— Start Data section —

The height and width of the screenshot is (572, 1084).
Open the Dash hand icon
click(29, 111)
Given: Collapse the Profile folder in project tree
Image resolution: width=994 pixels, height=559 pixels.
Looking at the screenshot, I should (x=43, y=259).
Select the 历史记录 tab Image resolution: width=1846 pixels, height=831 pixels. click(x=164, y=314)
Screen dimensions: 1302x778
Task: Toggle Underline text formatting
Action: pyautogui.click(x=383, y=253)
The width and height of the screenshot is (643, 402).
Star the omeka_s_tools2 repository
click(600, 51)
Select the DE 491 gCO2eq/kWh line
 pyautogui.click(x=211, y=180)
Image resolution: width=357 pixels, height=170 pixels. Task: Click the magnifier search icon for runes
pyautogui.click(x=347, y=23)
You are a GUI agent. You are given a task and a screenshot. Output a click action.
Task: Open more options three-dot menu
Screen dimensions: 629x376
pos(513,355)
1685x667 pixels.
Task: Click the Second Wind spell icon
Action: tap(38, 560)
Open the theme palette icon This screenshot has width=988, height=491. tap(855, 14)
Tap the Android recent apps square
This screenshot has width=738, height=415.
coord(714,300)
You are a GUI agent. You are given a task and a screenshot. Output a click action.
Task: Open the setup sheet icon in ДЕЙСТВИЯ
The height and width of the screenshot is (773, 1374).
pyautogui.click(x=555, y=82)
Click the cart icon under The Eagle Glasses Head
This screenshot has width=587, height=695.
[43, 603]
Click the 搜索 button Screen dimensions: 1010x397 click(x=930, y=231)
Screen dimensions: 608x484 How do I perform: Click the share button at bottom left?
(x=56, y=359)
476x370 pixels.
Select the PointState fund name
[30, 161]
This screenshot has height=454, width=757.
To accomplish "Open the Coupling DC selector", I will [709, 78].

— End Data section —

■ **What you are asked to do**
Collect every line of the entries above that contains the word "Open", and copy each such line in full.

■ **Answer below**
Open the Dash hand icon
Task: Open more options three-dot menu
Open the theme palette icon This screenshot has width=988, height=491. tap(855, 14)
Task: Open the setup sheet icon in ДЕЙСТВИЯ
To accomplish "Open the Coupling DC selector", I will [709, 78].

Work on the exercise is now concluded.